** WRITTEN INSTRUCTION **
Rescale the data from the line containing "Screen dimensions: 900x506" through the end of the data, both ends included, reproducing every line with its request and multiplying each coordinate in the answers by 1.95, rounded to the nearest whole number with halves rounded up. Omit the pictures from the output.

** Data for locating text and elements **
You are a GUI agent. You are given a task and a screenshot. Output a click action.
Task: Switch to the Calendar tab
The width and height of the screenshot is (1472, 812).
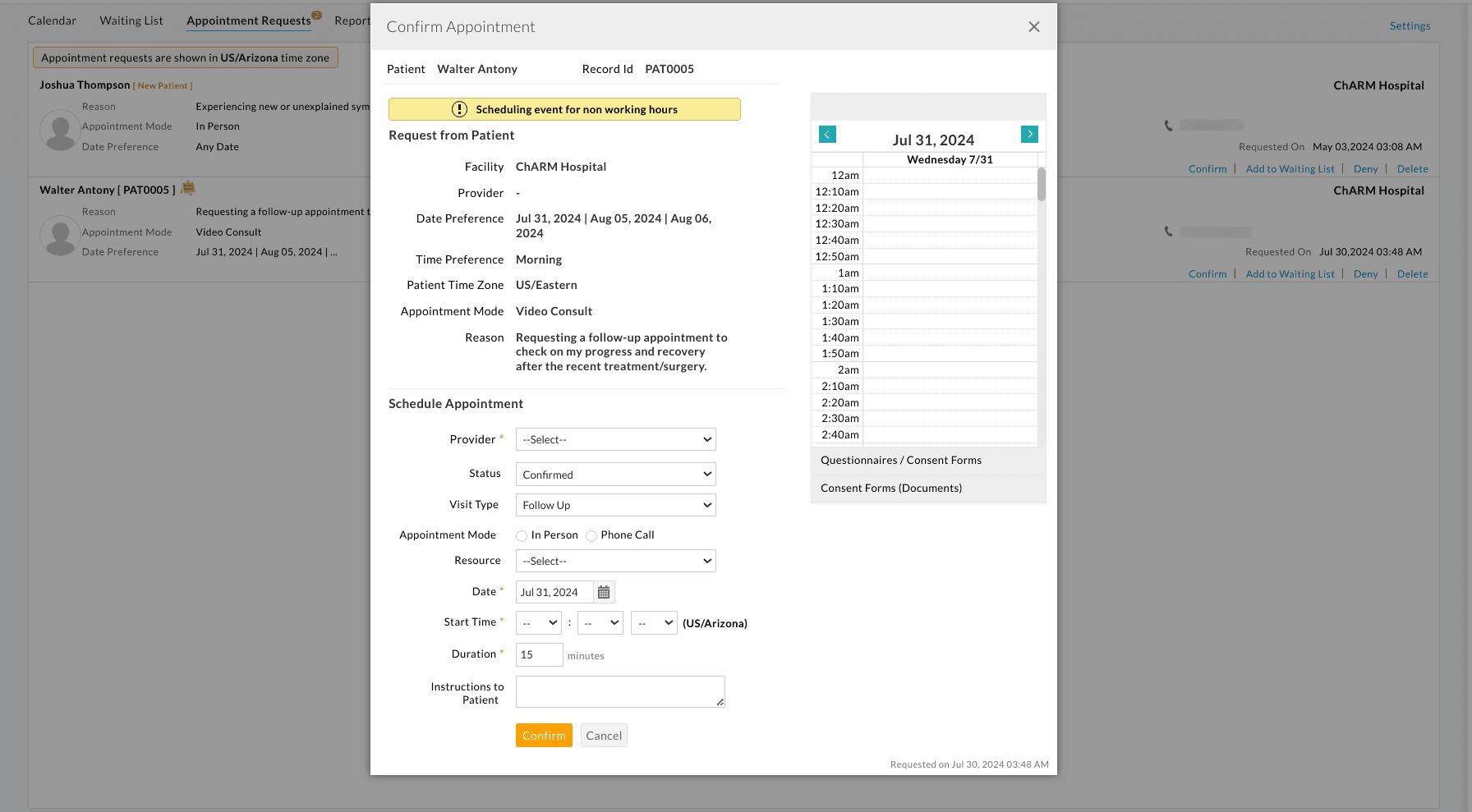pos(52,20)
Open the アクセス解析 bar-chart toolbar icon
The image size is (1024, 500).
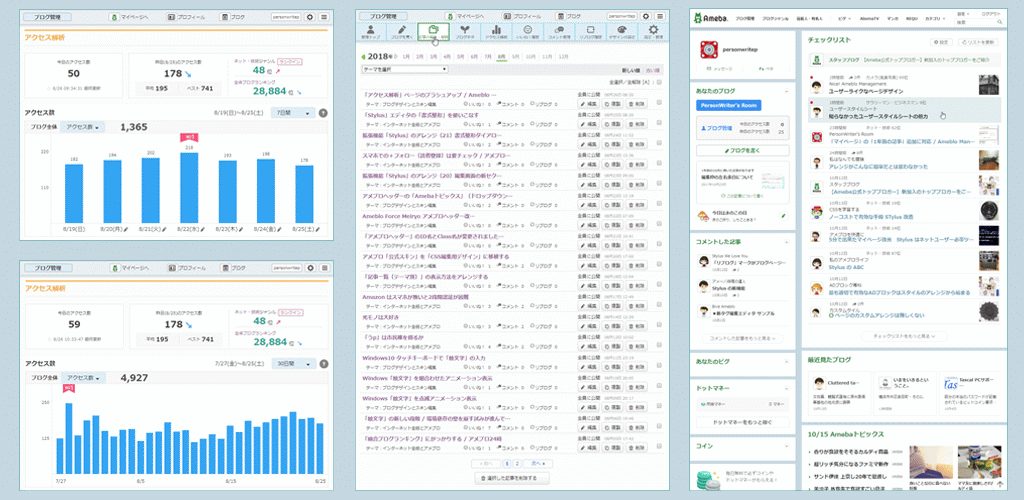pyautogui.click(x=495, y=33)
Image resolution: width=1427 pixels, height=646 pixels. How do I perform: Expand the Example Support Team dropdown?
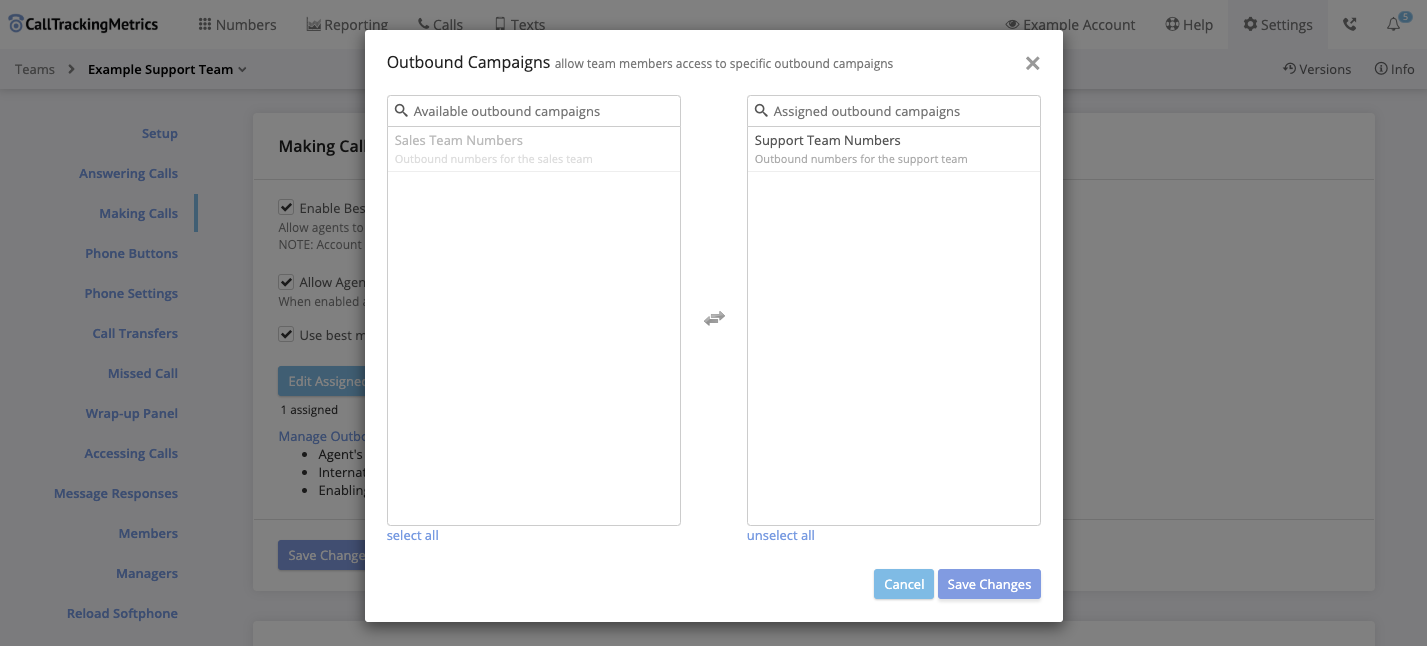tap(167, 69)
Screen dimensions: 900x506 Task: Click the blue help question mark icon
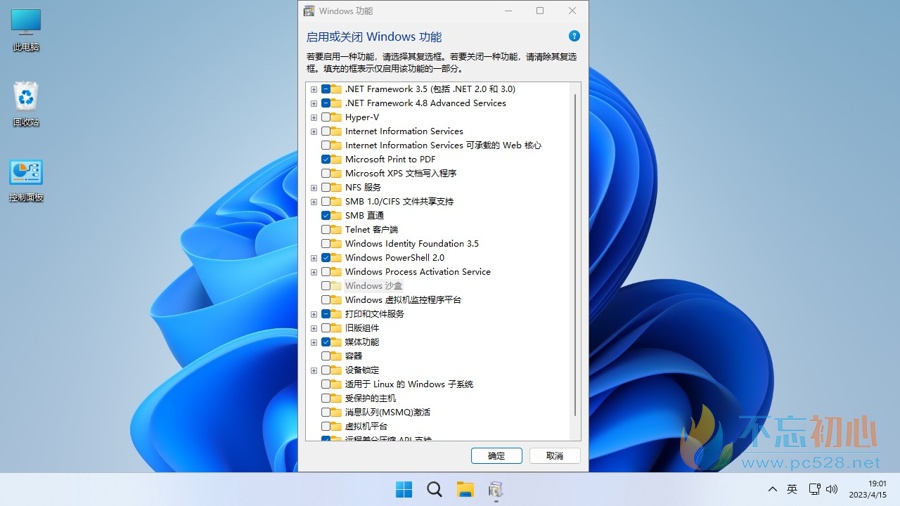574,36
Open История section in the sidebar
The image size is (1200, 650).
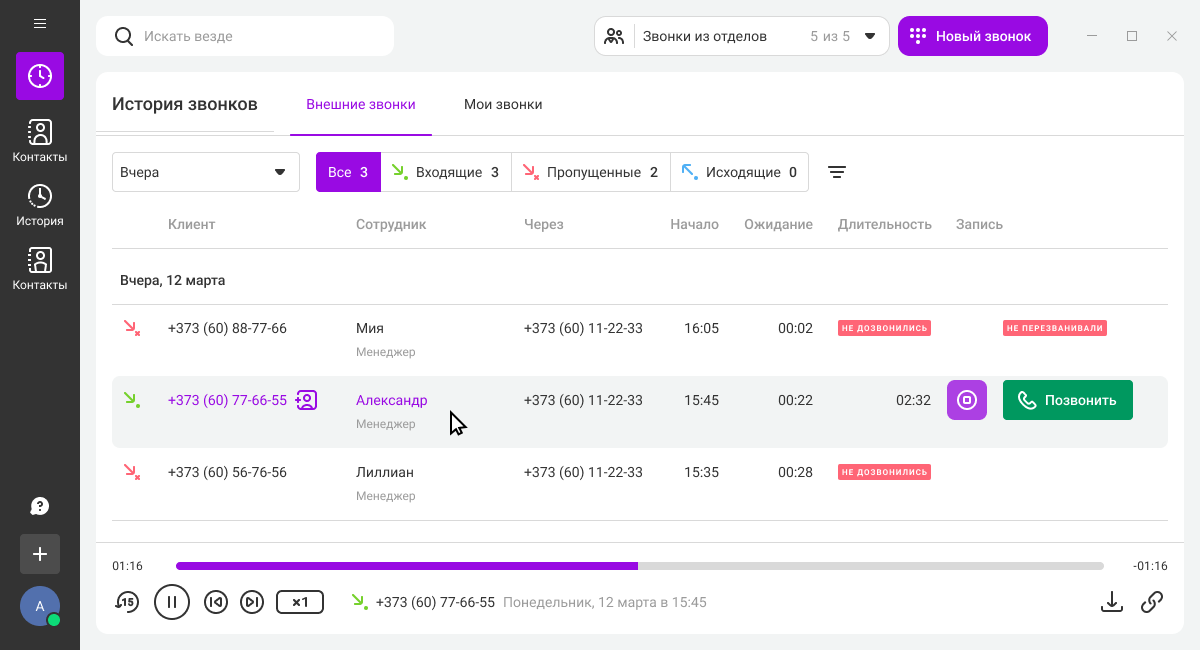(40, 205)
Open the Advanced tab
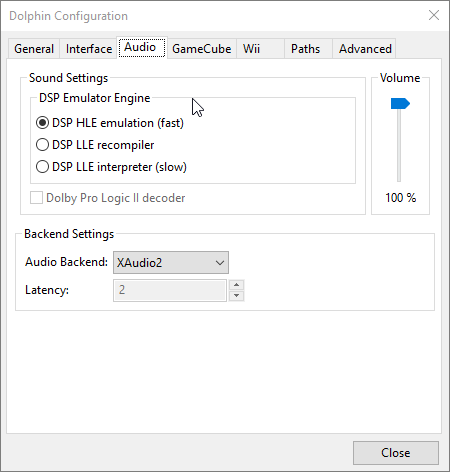 [x=364, y=49]
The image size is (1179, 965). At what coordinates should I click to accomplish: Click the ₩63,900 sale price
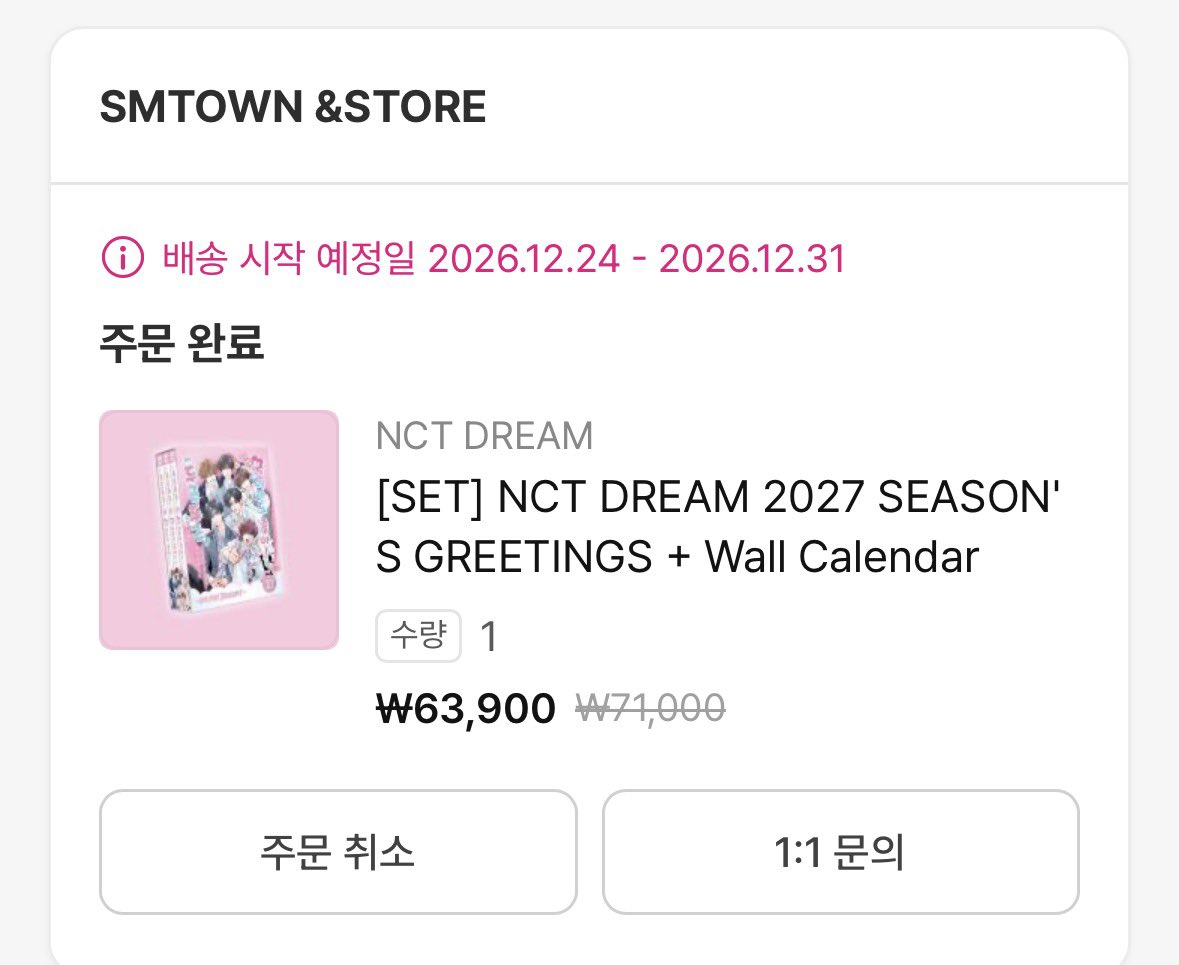pos(465,709)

** RESULT FOR THIS TASK **
Screen dimensions: 900x506 Task: Click the blue help question mark icon
1119,70
Open История section in the sidebar
The image size is (1200, 650).
(78, 400)
Open the Advanced tab
 [x=710, y=96]
The image size is (1179, 965). At what coordinates should I click to accomplish: Click the ₩63,900 sale price
pos(907,1383)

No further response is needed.